Wireless EEG Headset • Emotiv EPOC headset • 14 data electrodes (2 reference electrodes) • Transmits encrypted data wirelessly to a windows-based machine. (802.11) 2.4GHz • Low SNR • Contains build in gyroscope • ~$300
Pre-Processing • Signals were band-passed filtered to keep only the relevant information within the P300 range. • Signal averaging was performed to increase the SNR • This improves the quality of the signal while simultaneously adding lag to the system
Classification • To reduce complexity, only a subset of relevant channels are used for classification. • Wink Mode • Multivariate, naive Bayesian classifier. • P300 Mode • Decision stump classifer
Implementation • Laptop relay is used for decoding of the encrypted Emotiv signals • Encrypted EEG signals are sent from the phone to a laptop for decryption (via WiFi). • Decrypted EEG signals are sent back to the phone. • Signals are sampled at 128 samples per second and transferred to the phone at 4kbps per channel.
Wink Mode Classification • Emotiv head-set was put on backwards to place two electrodes directly above the eyes. • Data was collected by having the subject wink multiple times. • Data were labeled as “wink” or “non-wink” • A Bayesian classifier was trained by calculating the mean and variance of each wink and non-wink and building respective Gaussian models. • As can be seen, the two models do not overlap leading to good classification
P300 Classification • The Gaussian distributions overlap too much and therefore cannot be classified with a Bayesian classifier. • Signals from each of the six stimuli were band-passed filtered between 0-9Hz. • The highest signal segment at around 300ms after stimulus onset is extracted. • For classification, a decision stump is used where the threshold is set to the maximum value of the extracted segment.

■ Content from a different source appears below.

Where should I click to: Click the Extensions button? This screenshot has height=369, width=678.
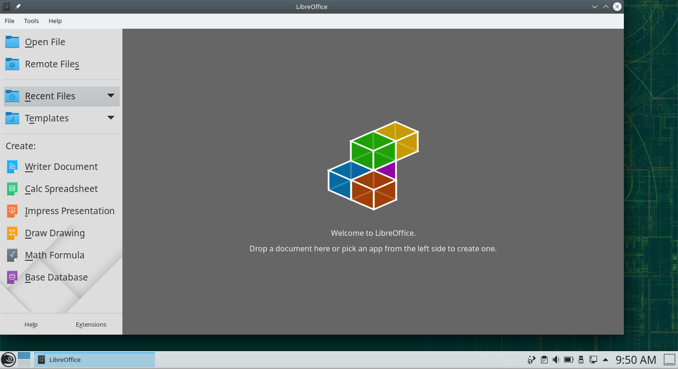pyautogui.click(x=91, y=324)
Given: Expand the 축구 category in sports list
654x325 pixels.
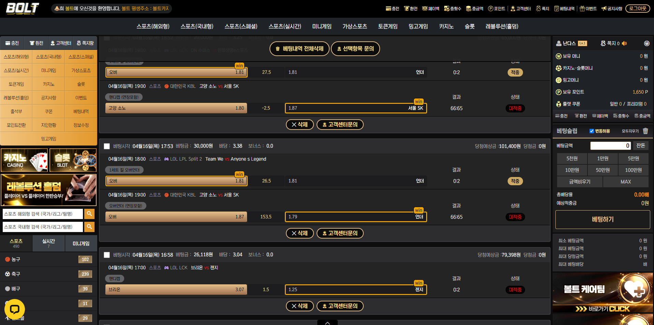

Results (Wink-Mode) • Multiple sessions were collected on three subjects. • Subjects performed the test while sitting and while walking • The classifier was trained on five sessions from a single subject and then tested on the remaining subjects. (I think). • Results are shown in table 1 • Precision: % of classified winks that are actual winks • Recall: % of actual winks that are classified as winks. • Accuracy: % of total events that are classified correctly
Results (P300 mode) • Data was collected with same set of subjects while sitting, with loud background music and while standing up.
Discussion • Although data was classified using the P300 mode, large amounts of averaging is needed to get decent classification accuracies. • This “unresponsiveness” of the system proves to be very frustrating for the end user. • i.e. it can take 100 seconds to initiate a phone call with only 89% chance of dialing the right person (with six to choose from). • This System is currently not in any form to be used by subjects on a regular basis. • Looking into single trial classification techniques to speed up the system.
Phone Loading Statistics • The CPU usage when running the application: • 3.3% for the iPhone (iphone 3g?). • Total memory usage: • 9.40MB memory used • (9.14MB are for GUI elements). • Continuous streaming raw EEG channels to the phone, and processing signals lead to battery drain (no quantitative measure given) • Looking into duty cycling to solve this phone.